**Stated goal 1:** Can you output the rows unchanged, starting with the first row and going on through the line that contains "Action: pyautogui.click(x=30, y=211)", with that line included?

**Text:**
Click Start, Run, type cmd, and then click OK. The Command Prompt should appear. Next you need to indicate the disk you want to repair. Type cd C:\, and then press ENTER. If you suspect that the error is on a drive other than C:\, substitute the appropriate letter for the drive you want to check. Next, type chkdsk /f, and then press ENTER. This command checks the drive you indicated for errors, while the /f switch fixes any errors. You may need to run the utility more than once to fix all errors.

bernardus


----------



## bernardus (Oct 13, 2004)

thepcjanitor said:


> John,
> 
> I'd appreciate ANY help or ideas you have. This is extremely serious. I never imagined I'd need more than one backup for my data! Everything is in this TI file on the external HD.
> 
> ...


Now there is more trouble with USB drives on a external disk. One of the reasons is that this option is relative new and the software or hardware is having problems.

bernardus


----------



## acronis (Dec 22, 2006)

thepcjanitor said:


> Is there any value in doing a chkdsk on the external BEFORE I get the backup data out of it? and is it safe, or is there risk of making matters worse?
> 
> I'm working (at glacial speed) with Acronis tech "support" people and still hoping they can help me recover my data.

**Stated goal 2:** Would you return the whole chkdsk forum thread above, word for word?

**Listed entries:**
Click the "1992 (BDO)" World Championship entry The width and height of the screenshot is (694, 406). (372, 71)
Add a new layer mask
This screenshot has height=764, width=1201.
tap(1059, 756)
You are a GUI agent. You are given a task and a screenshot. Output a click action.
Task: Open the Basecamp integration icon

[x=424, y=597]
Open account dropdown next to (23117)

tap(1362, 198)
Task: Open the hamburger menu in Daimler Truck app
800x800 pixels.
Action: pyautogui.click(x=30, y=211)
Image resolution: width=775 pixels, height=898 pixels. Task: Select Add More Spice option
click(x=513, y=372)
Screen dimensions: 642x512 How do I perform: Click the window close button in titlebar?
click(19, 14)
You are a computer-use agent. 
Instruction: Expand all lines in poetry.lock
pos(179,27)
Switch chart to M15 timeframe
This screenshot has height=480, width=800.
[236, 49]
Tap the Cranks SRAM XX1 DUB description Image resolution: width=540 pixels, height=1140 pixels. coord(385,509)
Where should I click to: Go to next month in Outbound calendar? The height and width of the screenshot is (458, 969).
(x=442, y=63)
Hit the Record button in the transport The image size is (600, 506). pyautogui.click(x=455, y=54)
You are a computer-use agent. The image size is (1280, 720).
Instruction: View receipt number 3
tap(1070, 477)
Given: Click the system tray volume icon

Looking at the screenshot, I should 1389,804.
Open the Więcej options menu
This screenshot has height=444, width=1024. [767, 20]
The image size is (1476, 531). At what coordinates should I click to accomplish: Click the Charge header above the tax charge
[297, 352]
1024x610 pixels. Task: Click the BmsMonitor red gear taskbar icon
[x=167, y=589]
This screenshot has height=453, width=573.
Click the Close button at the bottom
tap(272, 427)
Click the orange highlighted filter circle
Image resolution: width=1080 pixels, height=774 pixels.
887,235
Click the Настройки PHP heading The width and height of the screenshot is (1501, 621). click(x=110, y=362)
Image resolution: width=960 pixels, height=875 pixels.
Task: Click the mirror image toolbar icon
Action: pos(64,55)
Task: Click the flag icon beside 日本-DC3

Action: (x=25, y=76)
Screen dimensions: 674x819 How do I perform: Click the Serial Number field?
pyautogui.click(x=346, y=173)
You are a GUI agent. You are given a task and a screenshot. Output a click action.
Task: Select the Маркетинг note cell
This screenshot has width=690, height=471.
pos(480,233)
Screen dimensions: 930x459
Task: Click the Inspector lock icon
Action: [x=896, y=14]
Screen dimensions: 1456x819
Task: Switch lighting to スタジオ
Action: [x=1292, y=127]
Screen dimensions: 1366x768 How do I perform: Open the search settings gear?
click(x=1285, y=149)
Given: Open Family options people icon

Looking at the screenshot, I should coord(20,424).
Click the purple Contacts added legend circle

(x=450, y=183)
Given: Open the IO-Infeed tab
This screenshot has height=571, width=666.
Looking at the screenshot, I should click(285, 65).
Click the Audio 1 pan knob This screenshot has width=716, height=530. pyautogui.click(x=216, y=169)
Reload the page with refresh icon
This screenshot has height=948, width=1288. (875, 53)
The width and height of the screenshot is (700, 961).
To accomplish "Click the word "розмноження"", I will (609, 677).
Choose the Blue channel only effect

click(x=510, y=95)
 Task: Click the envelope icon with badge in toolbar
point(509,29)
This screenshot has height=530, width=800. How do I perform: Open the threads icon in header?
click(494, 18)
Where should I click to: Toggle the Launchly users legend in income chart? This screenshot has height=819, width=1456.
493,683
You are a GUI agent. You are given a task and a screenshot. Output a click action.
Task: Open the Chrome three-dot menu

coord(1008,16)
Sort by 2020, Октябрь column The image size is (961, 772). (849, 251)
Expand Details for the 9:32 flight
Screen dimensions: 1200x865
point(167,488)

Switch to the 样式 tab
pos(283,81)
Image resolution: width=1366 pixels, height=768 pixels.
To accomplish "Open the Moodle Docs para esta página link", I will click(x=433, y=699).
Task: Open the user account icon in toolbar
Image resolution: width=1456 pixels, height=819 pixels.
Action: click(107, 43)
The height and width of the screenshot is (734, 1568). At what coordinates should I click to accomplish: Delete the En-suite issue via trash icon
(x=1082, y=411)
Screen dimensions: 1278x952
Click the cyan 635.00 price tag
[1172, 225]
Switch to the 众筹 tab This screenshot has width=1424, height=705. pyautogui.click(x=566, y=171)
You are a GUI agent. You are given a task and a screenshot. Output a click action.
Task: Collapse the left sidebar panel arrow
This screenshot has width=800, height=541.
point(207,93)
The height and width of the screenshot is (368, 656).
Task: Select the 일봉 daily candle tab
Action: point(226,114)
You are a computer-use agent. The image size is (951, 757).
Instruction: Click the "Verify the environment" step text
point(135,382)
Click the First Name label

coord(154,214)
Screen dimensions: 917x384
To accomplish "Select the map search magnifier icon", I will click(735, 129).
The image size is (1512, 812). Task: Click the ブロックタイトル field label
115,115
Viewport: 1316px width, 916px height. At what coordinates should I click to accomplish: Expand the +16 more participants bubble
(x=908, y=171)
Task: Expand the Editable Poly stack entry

**Worked solution 1:**
Click the "1992 (BDO)" World Championship entry The width and height of the screenshot is (694, 406). (372, 71)
Add a new layer mask
This screenshot has height=764, width=1201.
tap(1059, 756)
You are a GUI agent. You are given a task and a screenshot. Output a click action.
Task: Open the Basecamp integration icon

[x=424, y=597]
Open account dropdown next to (23117)

tap(1362, 198)
Task: Open the hamburger menu in Daimler Truck app
800x800 pixels.
Action: pyautogui.click(x=30, y=211)

**Worked solution 2:**
Click Start, Run, type cmd, and then click OK. The Command Prompt should appear. Next you need to indicate the disk you want to repair. Type cd C:\, and then press ENTER. If you suspect that the error is on a drive other than C:\, substitute the appropriate letter for the drive you want to check. Next, type chkdsk /f, and then press ENTER. This command checks the drive you indicated for errors, while the /f switch fixes any errors. You may need to run the utility more than once to fix all errors.

bernardus


----------



## bernardus (Oct 13, 2004)

thepcjanitor said:


> John,
> 
> I'd appreciate ANY help or ideas you have. This is extremely serious. I never imagined I'd need more than one backup for my data! Everything is in this TI file on the external HD.
> 
> ...


Now there is more trouble with USB drives on a external disk. One of the reasons is that this option is relative new and the software or hardware is having problems.

bernardus


----------



## acronis (Dec 22, 2006)

thepcjanitor said:


> Is there any value in doing a chkdsk on the external BEFORE I get the backup data out of it? and is it safe, or is there risk of making matters worse?
> 
> I'm working (at glacial speed) with Acronis tech "support" people and still hoping they can help me recover my data.